El martes las calles de todas las ciudades de Catalunya se desbordaron. Las cargas policiales del domingo provocaron un sentimiento que iba más allá de la política, de la independencia, del catalanismo o del españolismo era la condena de la violencia, todo tipo de violencia, la tuya y también la mía. Porque si te agreden a ti, es como si me agredieran a mí. Porque nos han enseñado que siempre es mejor hablar que pegar. La condena de la violencia consiguió algo tan poco frecuente en Catalunya como que las pequeñas y medianas empresas y el sector del comercio bajaran persianas, y además la mayoría fue un cierre patronal para no descontar el paro en las nóminas de los trabajadores.

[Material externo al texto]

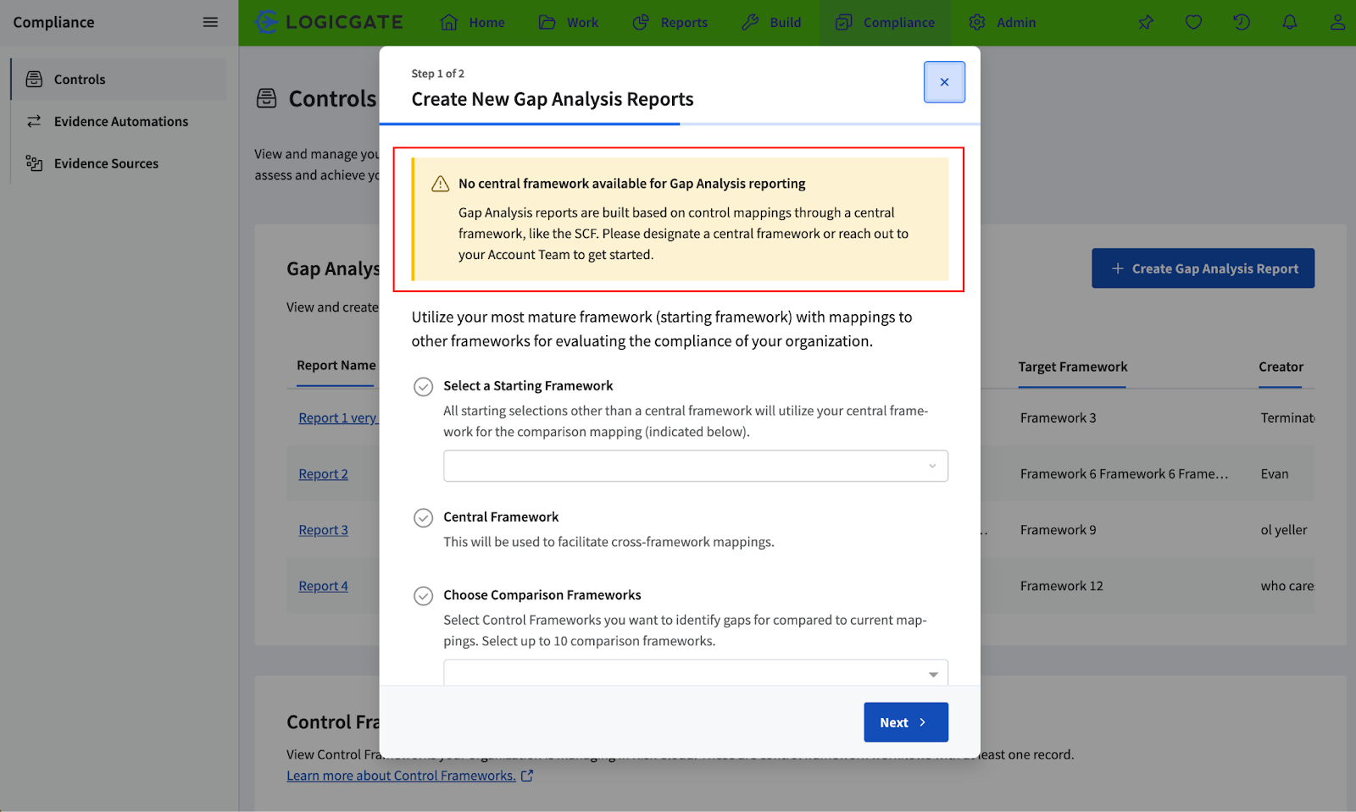Open user profile icon
This screenshot has height=812, width=1356.
tap(1337, 23)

Y es que a día de hoy los heridos del domingo superan las 893 personas porque de una forma u otra, heridos quedamos todos. Y desde el domingo lo único que pedimos es la condena de la violencia —repito de todo tipo de violencia— y que empiece la etapa de diálogo entre las partes. No descarto que para iniciar conversaciones fuera necesario pasar por el 1-O para reducir presiones.

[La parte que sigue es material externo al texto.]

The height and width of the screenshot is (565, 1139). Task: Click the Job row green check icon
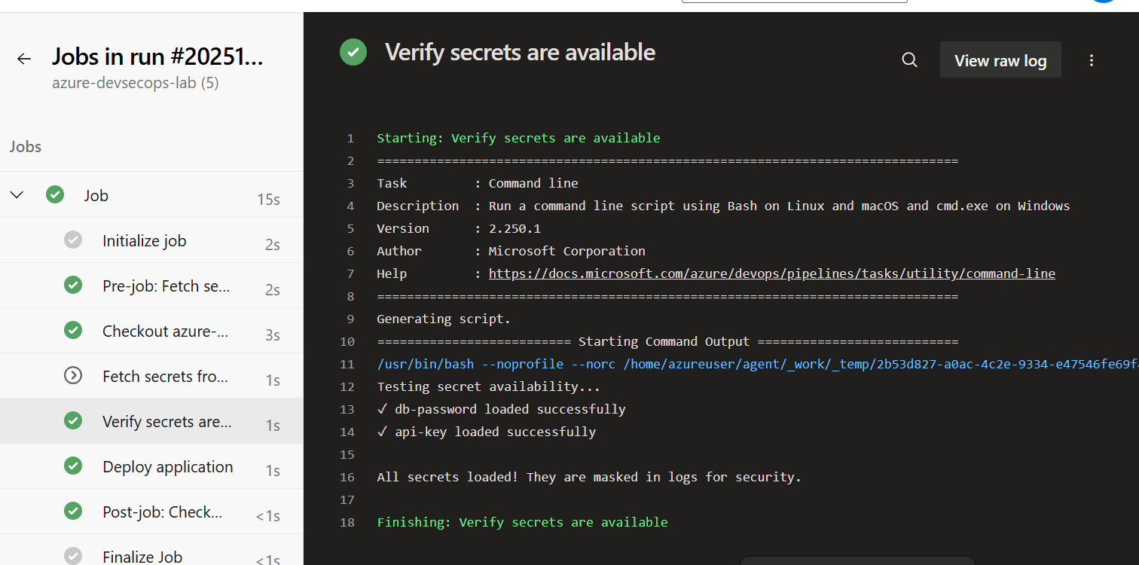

Casualmente este mismo miércoles han despertado más voces que llaman al diálogo y que rechazan las posturas extremas que hoy no benefician a nadie: el Parlamento Europeo pide diálogo, el Cercle d’Economia, los colegios profesionales, el Síndic de Greuges se ofrece de mediador, también el lehendakari Iñigo Urkullu, los firmantes de la Declaración de Zaragoza...Solo falta sentar a los protagonistas.